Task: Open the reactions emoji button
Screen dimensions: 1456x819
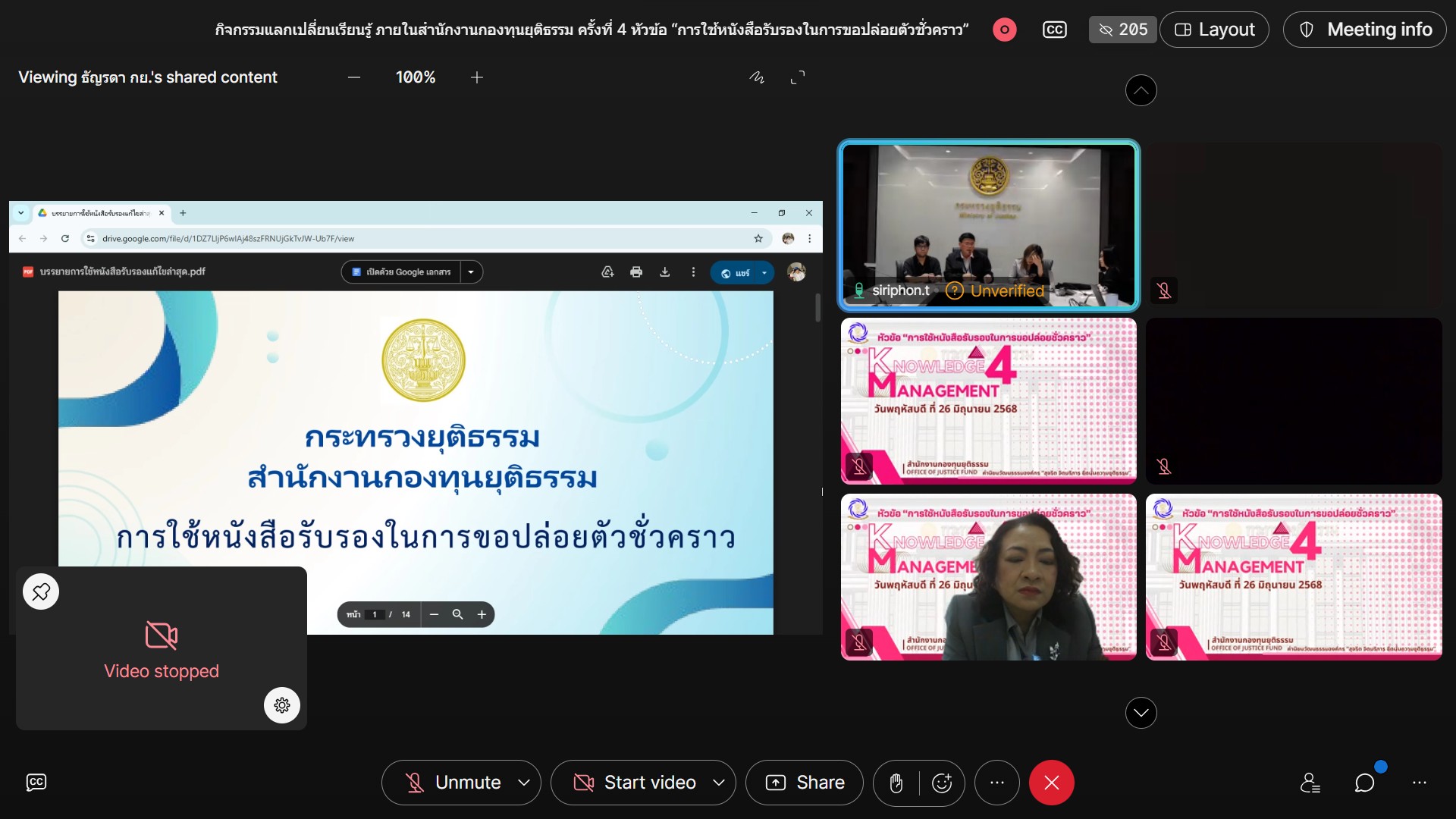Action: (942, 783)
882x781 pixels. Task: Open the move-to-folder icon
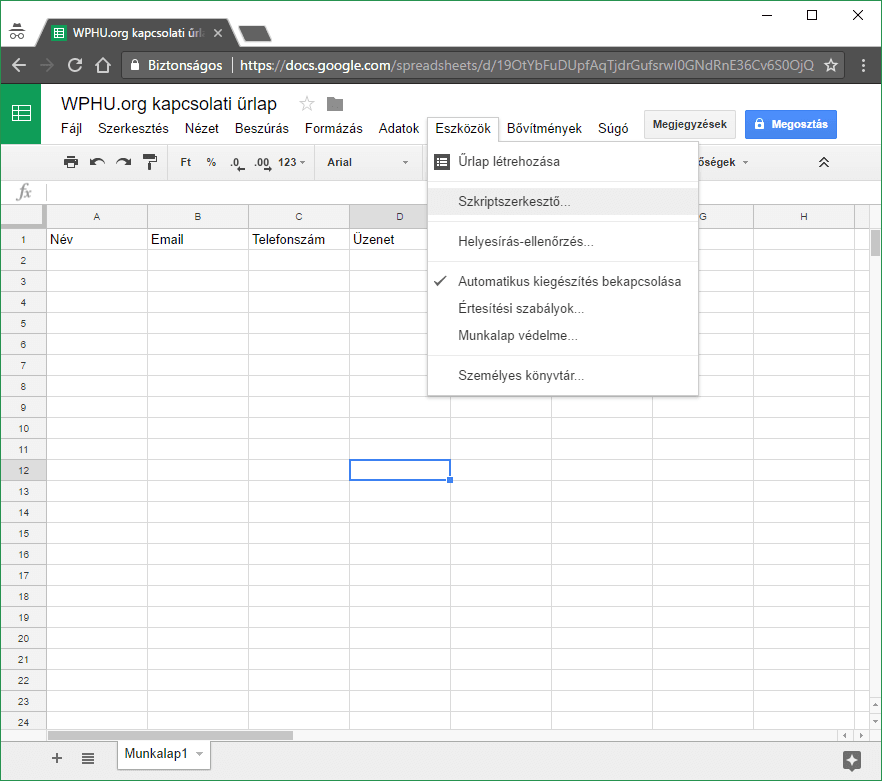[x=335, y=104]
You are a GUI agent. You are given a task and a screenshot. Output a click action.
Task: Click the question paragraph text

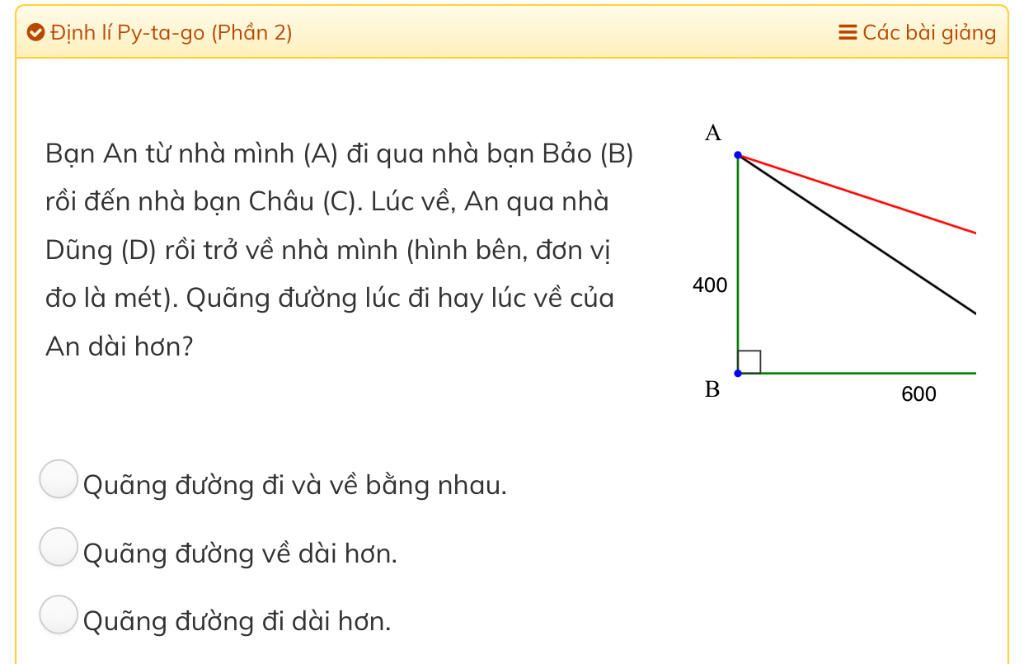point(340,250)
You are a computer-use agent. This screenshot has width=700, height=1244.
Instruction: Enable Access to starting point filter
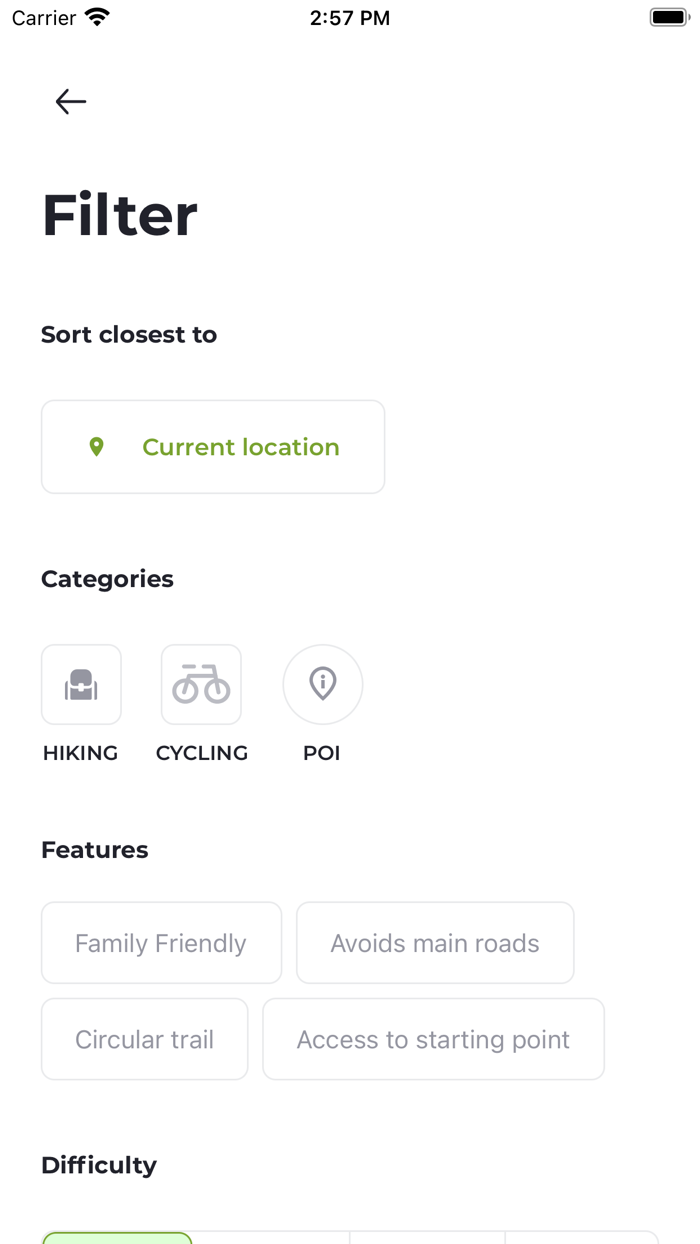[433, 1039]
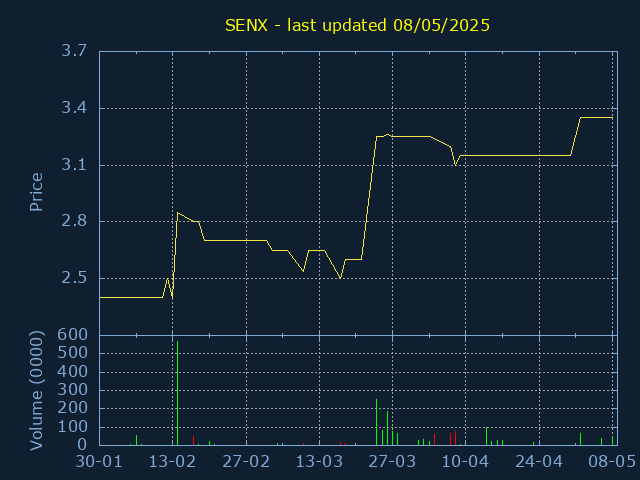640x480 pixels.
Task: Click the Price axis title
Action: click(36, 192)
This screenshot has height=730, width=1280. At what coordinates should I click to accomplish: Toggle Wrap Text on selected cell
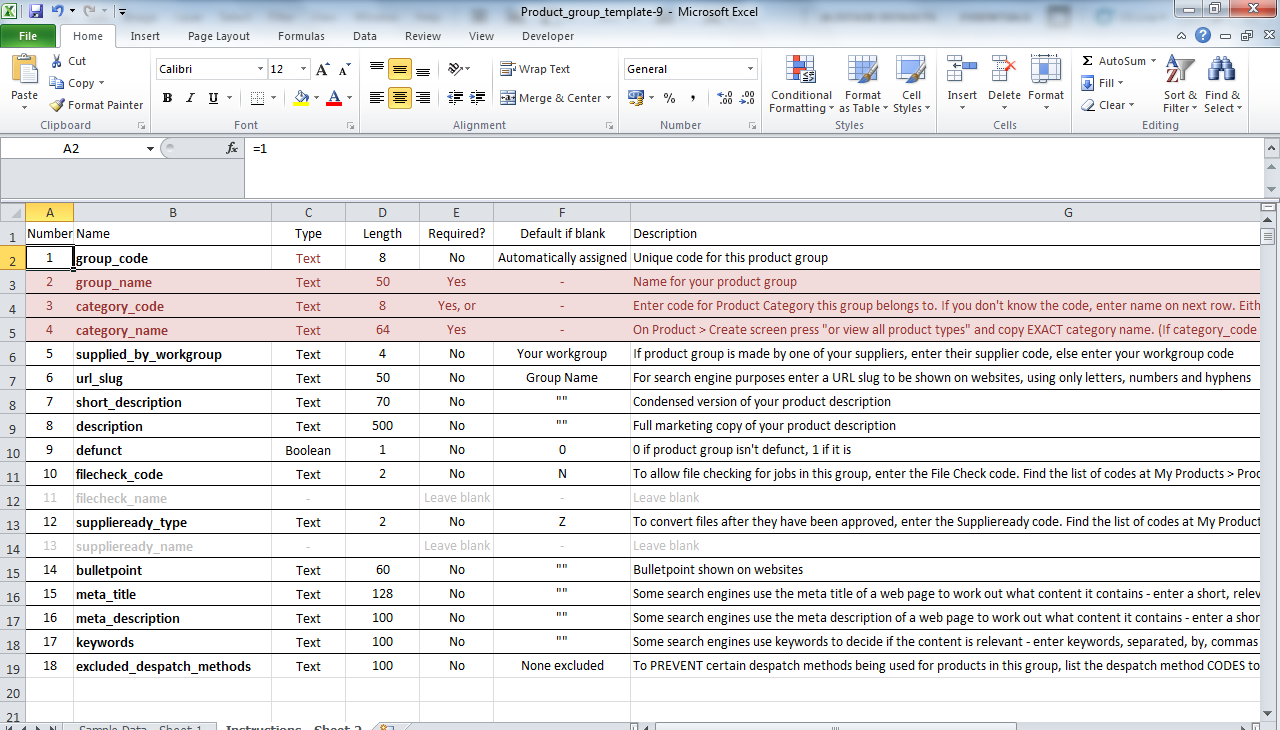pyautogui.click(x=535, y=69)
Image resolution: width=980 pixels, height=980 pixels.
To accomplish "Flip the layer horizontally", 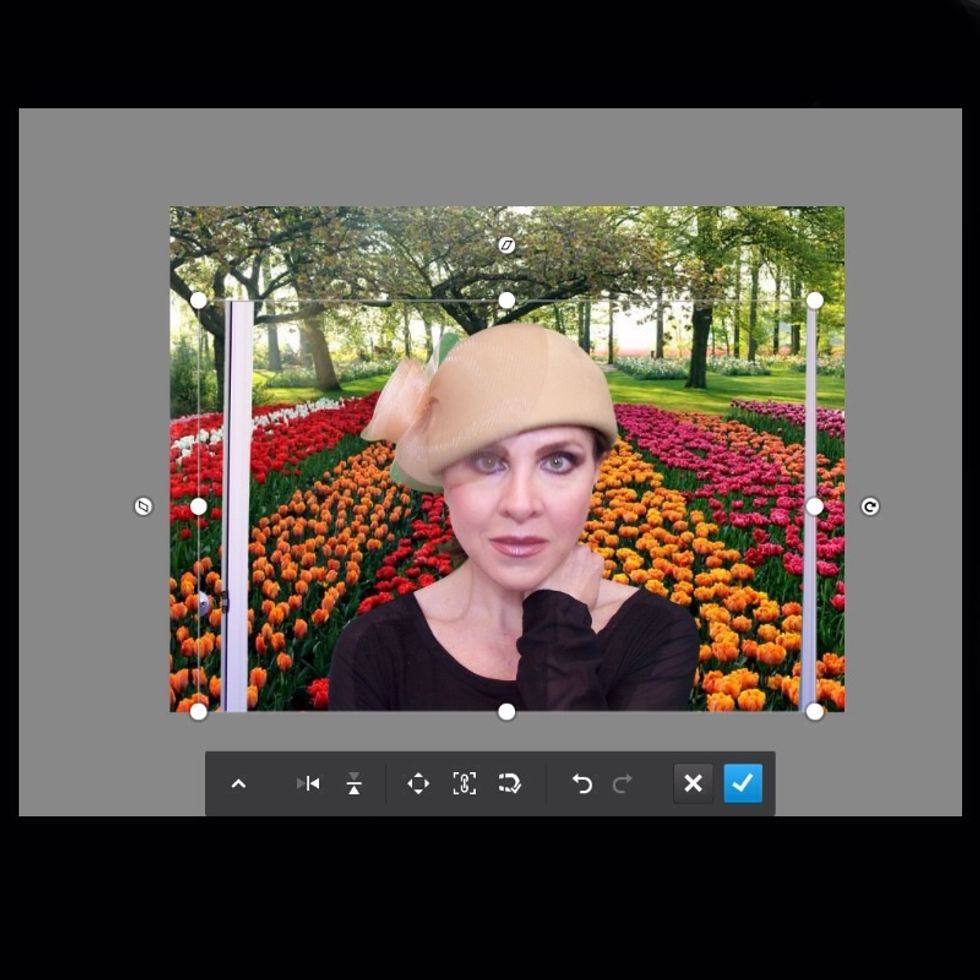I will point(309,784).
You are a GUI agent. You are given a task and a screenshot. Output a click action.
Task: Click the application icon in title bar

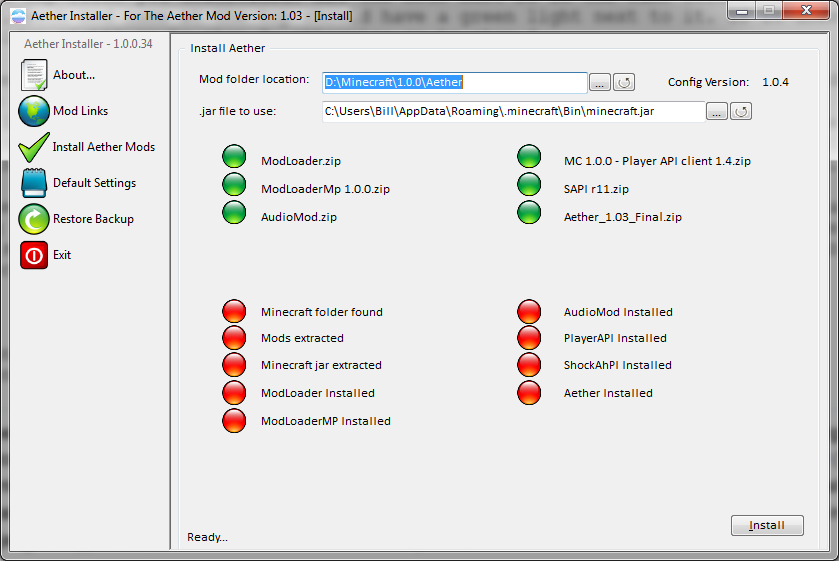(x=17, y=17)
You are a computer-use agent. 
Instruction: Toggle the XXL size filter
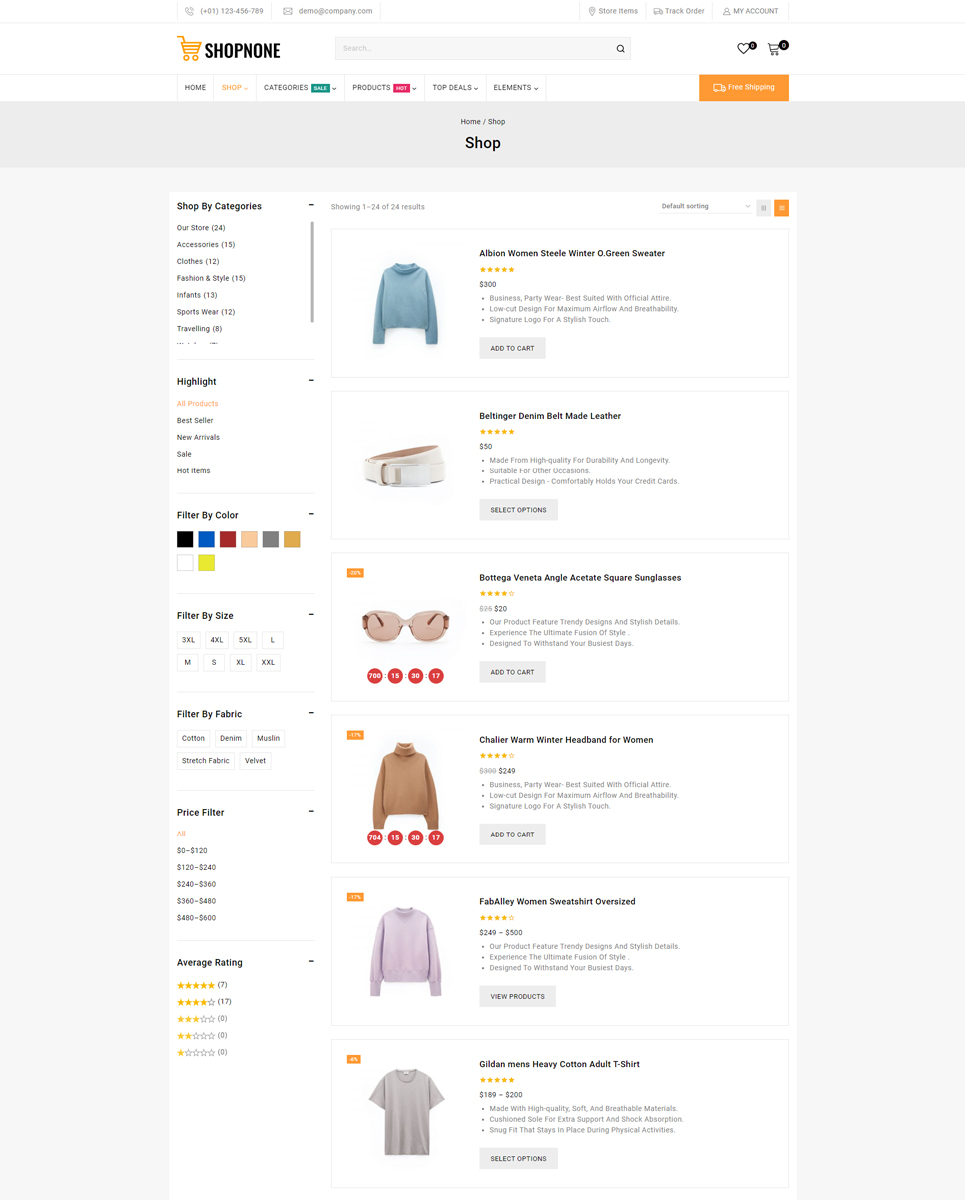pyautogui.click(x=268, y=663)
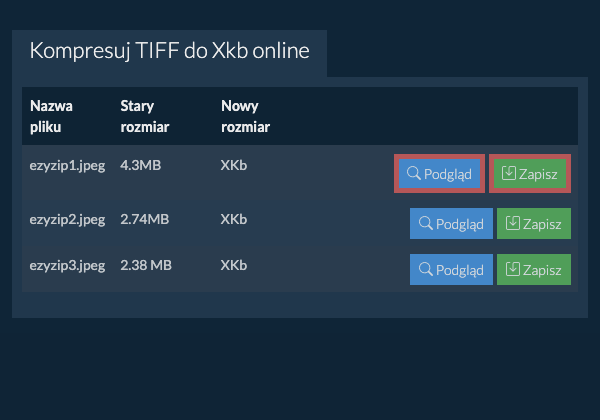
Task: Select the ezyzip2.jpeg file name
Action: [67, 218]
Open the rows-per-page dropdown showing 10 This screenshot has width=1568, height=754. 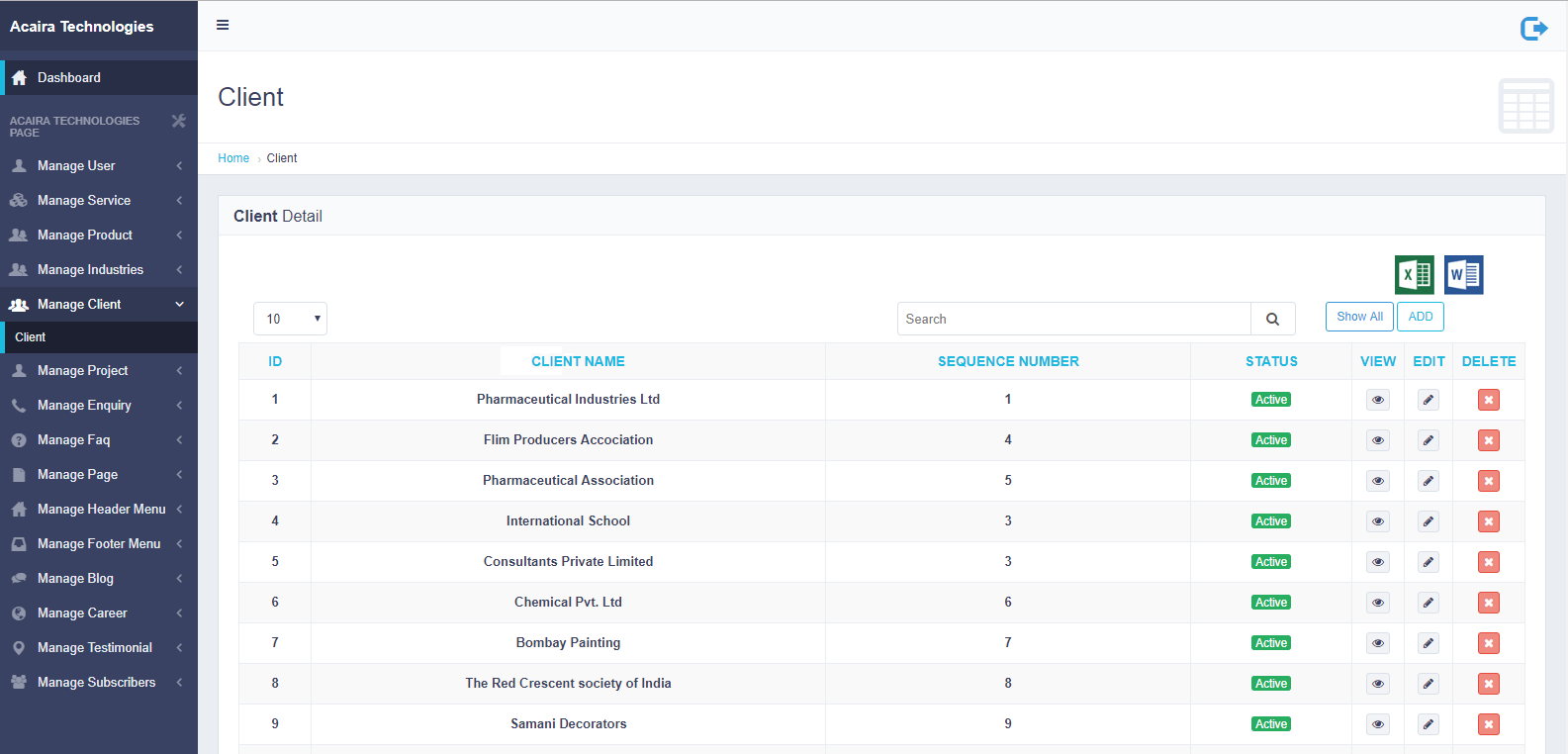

**Problem requirements**
Report every line above that contains the word "agent", treating uppercase and lowercase letters as distinct.

**Answer to this exercise**
You are a GUI agent. You are given a task and a screenshot. Output a click action.
You are a computer-use agent. This screenshot has width=700, height=1244.
You are a GUI agent. You are given a task and a screenshot. Output a click action.
You are a computer-use agent. 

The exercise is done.